Als ik het goed begrepen heb, sluit Van der Gijp zich graag op in zijn Dordste woning waar hij in zijn uppie naar de televsie kijkt. Veel voetbal, dat spreekt, maar er zal ongetwijfeld regelmatig een niet sportgericht programma tussendoor sluipen. Ik schat in dat hij, net als ik, een alleskijker is en geloof mij, daar word je in toenemende mate niet vrolijk van. Qua illusiegehalte is Voetbal International nog tot daaraan toe. Ach ja, je hebt de ongenuanceerd naar alles wat beweegt schoppende Johan Derksen, die zo koket zijn wijsvinger kan bespeekselen voordat hij een door één van zijn VI-slaven opgesteld nieuwtje van papier opleest. En je hebt de illusie van net niet ruzies tussen voornoemde Derksen en presentator Wilfred Genee, die zonder het zelf te beseffen al bijna halverwege Mart Smeets is. Feiten doen niet terzake in Voetbal International, maar er valt veel te lachen om de nonsens die in dat pseudo journalistieke programma naar voren worden gebracht. Ik categoriseer het dan ook onder min of meer onschuldig vermaak. Maar illusie, dat wel.

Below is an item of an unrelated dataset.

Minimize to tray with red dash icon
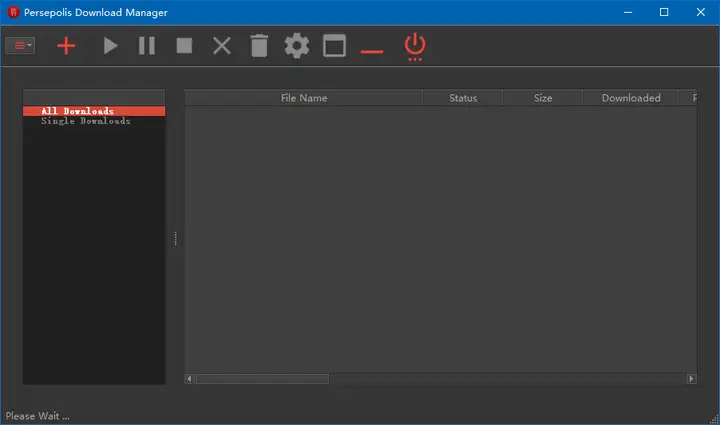This screenshot has height=425, width=720. 372,52
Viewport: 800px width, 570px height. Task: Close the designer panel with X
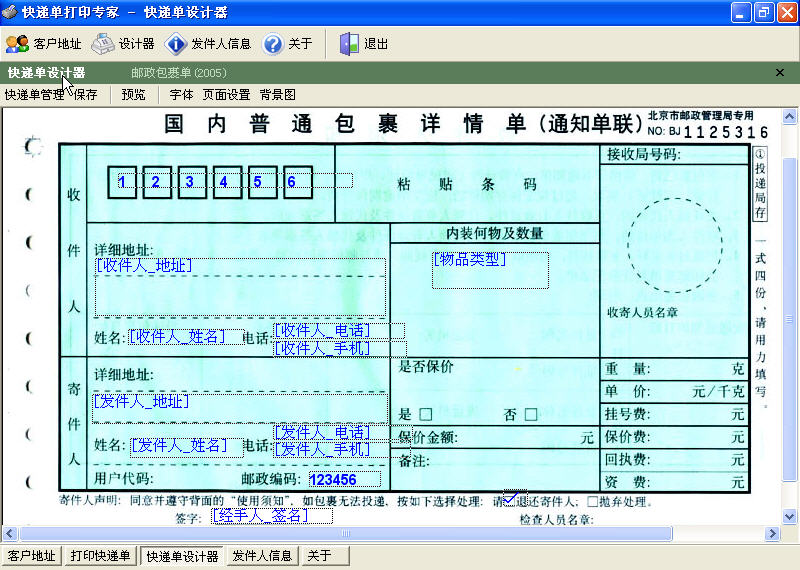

Wat te denken van een programma als Repo? Dat gaat over een stelletje in anabolen en tattoo-inkt gedrenkte Amerikanen dat bij wanbetalers een auto, boot of vliegtuig komt terughalen. Uiteraard met een cameraploeg, want anders is er niks aan. De mannen (soms is er ook een volkomen hysterische jonge vrouw bij) wekken iedere keer de indruk dat zij met een uiterst gevaarlijke missie bezig zijn. Met name de confrontaties met hun 'slachtoffers' leveren puike televisie op. Er wordt veel gescholden, aan de in te vorderen spullen getrokken en soms dreigt er zelfs een klapje te vallen, niks bijzonders dus, maar zodanig gebracht dat het wel lijkt of de Navy Seals aan een Mission Almost Impossible bezig zijn. Eén van de kerels, een homp sportschool van heb ik jou daar met het uiterlijk van iemand die door een op hol geslagen tattoopen is getekend, maakt van elk verbaal en fysiek wissewasje een strijd op leven en dood. Stoer dat-ie is! Nou ja, onlangs zag ik dat iemand hem een of ander goedje in de ogen spoot en toen lag hij te jammeren als een kleuter die op zijn knie is gevallen. Goeie genade, het gaat nergens over en het wordt gebracht als een riskant staaltje oorlogsverslaggeving.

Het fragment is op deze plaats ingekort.